Paradoxes in Data Science

Have a look into some of the main paradoxes associate with Data Science and it’s statistical foundations.

By Pier Paolo Ippolito, Data Scientist on September 17, 2021 in Data Science, Statistics

Introduction

Paradoxes are a class of phenomena which arise when, although starting from premises known as true, we derive some sort of logically unreasonable result. As Machine Learning models create knowledge from data, this makes them susceptible to possible cognitive paradoxes between training and testing.

In this article, I will walk you through some of the main paradoxes associated with Data Science and how they can be identified:

Simpson’s Paradox
Accuracy Paradox
Learnability-Godel Paradox
The Law of Unintended Consequences

Simpson’s Paradox

One of the most common forms of paradox in Data Science is Simpson’s Paradox.

As an example, let us consider a thought experiment: we carried out a research study in order to find out if doing daily physical exercises can help or not reduce Cholesterol levels (in mg/dL) and we are now starting to examine the obtained results. First, we divide our population sample into two main categories based on the individual's age (under/over 60 years old) and then we plot their cholesterol levels against the number of hours the subjects exercised per day. By examining the results in the first two plots of Figure 1, we can then infer that exercising for more hours a day can then lead to an overall reduction in our cholesterol levels. This hypothesis can then also be reinforced by examining the overall trend of the best fit line inferred through Linear Regression and the quite strong negative Person Correlation scored in both cases.
----------
(Work instructions)
1) In the article on paradoxes in data science, by what criterion is the population sample divided in the cholesterol thought experiment?
2) Write the next part of the article on paradoxes in data science, starting after its final sentence.
The data that follows is separate from the article on paradoxes in data science.
----------
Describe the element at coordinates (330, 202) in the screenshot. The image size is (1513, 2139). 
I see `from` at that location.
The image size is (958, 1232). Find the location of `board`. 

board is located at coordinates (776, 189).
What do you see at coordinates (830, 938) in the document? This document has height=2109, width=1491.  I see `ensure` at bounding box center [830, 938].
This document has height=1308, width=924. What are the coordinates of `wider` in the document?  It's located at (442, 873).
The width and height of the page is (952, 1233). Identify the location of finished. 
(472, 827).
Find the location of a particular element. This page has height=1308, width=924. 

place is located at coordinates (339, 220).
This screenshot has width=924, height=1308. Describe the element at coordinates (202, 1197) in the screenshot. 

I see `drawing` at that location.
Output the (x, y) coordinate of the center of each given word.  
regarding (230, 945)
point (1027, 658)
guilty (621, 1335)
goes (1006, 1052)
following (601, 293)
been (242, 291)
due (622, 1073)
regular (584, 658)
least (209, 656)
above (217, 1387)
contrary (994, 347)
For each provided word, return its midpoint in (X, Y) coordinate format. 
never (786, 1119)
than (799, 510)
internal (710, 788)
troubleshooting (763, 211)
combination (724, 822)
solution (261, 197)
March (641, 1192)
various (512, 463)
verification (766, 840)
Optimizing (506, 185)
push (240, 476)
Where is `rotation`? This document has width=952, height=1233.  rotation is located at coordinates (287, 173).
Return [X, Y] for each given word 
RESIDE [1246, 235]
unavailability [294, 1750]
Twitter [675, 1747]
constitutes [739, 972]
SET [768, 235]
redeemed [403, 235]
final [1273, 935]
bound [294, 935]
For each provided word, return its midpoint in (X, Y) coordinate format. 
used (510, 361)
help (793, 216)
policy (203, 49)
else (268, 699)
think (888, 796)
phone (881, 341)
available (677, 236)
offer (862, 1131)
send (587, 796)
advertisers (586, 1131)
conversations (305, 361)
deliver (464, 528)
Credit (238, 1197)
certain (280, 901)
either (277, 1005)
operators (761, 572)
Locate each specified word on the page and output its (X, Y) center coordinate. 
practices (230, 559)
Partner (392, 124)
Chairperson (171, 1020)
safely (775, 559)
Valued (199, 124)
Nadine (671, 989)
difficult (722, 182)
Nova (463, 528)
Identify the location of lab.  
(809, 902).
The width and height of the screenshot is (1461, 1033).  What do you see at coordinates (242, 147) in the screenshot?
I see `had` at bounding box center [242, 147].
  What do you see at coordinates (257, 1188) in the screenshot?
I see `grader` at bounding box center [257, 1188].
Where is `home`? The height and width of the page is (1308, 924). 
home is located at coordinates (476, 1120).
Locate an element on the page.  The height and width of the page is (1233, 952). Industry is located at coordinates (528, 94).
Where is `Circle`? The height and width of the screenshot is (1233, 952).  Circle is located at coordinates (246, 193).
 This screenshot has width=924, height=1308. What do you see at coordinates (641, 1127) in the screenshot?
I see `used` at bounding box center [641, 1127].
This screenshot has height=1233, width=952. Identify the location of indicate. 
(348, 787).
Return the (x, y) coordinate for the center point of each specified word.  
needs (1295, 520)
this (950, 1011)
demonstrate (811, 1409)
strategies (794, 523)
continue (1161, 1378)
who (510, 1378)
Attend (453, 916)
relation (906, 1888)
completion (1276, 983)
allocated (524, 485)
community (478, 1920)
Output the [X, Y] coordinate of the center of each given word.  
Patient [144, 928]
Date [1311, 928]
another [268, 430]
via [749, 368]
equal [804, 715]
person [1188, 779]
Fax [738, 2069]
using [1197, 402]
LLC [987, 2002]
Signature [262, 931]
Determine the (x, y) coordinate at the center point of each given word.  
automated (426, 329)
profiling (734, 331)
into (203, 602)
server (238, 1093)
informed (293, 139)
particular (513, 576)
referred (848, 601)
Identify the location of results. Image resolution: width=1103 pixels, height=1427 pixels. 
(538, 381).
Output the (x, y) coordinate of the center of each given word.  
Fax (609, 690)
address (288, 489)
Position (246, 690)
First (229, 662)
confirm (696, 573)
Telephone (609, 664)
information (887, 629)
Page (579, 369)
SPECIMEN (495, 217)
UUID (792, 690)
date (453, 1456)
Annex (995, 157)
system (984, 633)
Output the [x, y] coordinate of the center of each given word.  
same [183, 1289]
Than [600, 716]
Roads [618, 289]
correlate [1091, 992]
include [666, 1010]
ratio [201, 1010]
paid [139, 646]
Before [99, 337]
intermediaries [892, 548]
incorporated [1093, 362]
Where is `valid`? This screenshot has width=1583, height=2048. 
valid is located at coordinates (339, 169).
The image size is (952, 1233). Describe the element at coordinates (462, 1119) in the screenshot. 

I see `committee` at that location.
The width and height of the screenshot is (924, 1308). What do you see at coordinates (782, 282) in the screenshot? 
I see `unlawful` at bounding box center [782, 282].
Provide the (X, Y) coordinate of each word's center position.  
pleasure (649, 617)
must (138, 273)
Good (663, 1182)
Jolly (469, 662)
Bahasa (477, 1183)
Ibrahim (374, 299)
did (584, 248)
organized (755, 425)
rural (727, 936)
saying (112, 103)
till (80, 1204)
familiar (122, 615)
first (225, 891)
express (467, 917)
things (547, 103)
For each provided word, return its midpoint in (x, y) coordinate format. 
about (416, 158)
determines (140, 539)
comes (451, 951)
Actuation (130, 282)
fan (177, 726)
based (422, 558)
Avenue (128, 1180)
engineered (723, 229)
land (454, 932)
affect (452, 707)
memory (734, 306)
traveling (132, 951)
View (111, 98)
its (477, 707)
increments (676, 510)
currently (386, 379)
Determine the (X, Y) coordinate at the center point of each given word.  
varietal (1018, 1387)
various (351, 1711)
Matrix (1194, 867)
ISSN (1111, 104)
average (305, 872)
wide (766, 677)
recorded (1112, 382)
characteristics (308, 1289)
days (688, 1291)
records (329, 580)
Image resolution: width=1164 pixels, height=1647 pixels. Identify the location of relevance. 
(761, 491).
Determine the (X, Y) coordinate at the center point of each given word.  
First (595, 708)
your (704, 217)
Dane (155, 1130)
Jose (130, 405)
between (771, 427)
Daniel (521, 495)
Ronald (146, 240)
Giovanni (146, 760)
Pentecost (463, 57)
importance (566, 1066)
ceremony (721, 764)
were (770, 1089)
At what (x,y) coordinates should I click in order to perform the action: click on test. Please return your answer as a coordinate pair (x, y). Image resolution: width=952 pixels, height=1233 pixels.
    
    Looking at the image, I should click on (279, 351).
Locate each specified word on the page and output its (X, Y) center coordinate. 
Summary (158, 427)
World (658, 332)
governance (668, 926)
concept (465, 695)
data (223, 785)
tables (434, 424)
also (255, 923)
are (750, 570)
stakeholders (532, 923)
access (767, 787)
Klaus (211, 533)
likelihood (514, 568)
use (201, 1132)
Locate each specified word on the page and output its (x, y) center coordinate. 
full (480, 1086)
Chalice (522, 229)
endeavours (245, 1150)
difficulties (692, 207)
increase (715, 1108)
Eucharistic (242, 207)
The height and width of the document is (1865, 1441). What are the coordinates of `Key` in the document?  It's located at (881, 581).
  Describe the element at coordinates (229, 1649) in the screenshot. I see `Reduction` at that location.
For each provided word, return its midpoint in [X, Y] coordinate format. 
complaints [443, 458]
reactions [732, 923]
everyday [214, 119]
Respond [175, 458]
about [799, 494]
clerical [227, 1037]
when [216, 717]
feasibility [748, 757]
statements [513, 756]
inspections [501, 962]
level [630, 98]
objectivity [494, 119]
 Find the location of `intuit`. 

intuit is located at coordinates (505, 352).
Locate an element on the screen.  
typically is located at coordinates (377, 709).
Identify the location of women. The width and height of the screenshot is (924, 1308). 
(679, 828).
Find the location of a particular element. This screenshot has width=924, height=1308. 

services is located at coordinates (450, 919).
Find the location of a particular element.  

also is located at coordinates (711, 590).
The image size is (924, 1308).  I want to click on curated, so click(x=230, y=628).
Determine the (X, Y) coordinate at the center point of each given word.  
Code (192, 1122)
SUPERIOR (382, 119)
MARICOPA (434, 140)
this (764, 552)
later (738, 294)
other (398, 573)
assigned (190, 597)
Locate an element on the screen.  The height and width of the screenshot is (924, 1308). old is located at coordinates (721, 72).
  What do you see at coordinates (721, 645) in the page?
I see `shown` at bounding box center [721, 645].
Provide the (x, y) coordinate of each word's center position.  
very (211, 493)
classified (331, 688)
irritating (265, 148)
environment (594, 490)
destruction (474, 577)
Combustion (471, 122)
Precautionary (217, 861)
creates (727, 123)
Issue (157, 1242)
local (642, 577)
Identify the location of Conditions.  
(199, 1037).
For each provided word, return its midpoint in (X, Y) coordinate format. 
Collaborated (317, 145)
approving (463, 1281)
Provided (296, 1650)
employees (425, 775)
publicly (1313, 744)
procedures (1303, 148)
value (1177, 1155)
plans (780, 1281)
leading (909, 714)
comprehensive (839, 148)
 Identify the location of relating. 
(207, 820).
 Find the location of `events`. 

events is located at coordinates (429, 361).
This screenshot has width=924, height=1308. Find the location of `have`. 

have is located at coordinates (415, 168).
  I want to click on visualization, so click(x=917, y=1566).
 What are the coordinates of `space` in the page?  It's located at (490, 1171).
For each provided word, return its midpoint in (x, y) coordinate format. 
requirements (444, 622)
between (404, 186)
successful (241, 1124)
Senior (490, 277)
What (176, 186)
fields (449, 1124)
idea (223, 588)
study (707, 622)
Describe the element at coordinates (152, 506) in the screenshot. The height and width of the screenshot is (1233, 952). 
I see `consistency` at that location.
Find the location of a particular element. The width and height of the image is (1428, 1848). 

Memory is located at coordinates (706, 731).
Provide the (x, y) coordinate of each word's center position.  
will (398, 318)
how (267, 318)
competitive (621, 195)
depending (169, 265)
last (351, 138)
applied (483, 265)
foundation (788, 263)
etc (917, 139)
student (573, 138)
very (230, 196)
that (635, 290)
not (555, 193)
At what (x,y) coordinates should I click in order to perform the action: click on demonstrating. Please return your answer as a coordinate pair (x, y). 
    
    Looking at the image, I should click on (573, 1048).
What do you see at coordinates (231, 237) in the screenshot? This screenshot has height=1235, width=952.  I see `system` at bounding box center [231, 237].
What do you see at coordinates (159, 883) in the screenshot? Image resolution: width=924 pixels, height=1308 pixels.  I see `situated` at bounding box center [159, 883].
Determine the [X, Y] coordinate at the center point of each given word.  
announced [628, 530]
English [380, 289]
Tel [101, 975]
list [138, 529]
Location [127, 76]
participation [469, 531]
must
----------
(Answers provided)
1) It is divided by age, into individuals under and over 60 years old.

2)
At this point, reassured by our derived results, we can then try to repeat this same analysis taking into consideration this time the whole population sample (rightmost plot in Figure 1). In this case, we are faced with a completely contradictory scenario and a positive correlation implying that more exercise can lead to increased cholesterol levels.

Figure 1: Cholesterol vs Daily Hours of Exercise (Image by Author).

This type of scenario is commonly known as Simpson’s Paradox and takes place every time we have some form of correlation which points in a direction when considered in a sub-group and points instead in the opposite direction if considered as part of the whole group. In order to unveil the reasons behind this type of mechanism, we need to try to go beyond the provided data and think about how our data was generated in the first place to cause this outcome (e.g. what unknown missing variable might be preventing us to see the full picture?).

In this simple scenario, our missing component could be any potentially influential variable such as: individual’s comorbidities, diet and age. We decide then to take a closer look at how cholesterol levels vary with greater age (Figure 2). Repeating the same analysis done in Figure 1, we can then clearly see how cholesterol levels are strongly positively correlated to the individual’s age.

Figure 2: Cholesterol vs Age (Image by Author).

From these results, we can then deduce that cholesterol levels are more likely to increase with ageing and lack of exercise (there is a cause-effect relationship between the three variables). Therefore, in order to try to quantify the benefits of exercising in reducing cholesterol levels and overcome the Simpson Paradox, we should then make sure to run our experiment while having a fixed value for the age of the subjects (controlling the variable).

During the course of the last century, the Simpson Paradox occurred in many statistical studies such as: UC Berkeley gender bias, Kidney stone treatment and Racial disparity in the death penalty [1].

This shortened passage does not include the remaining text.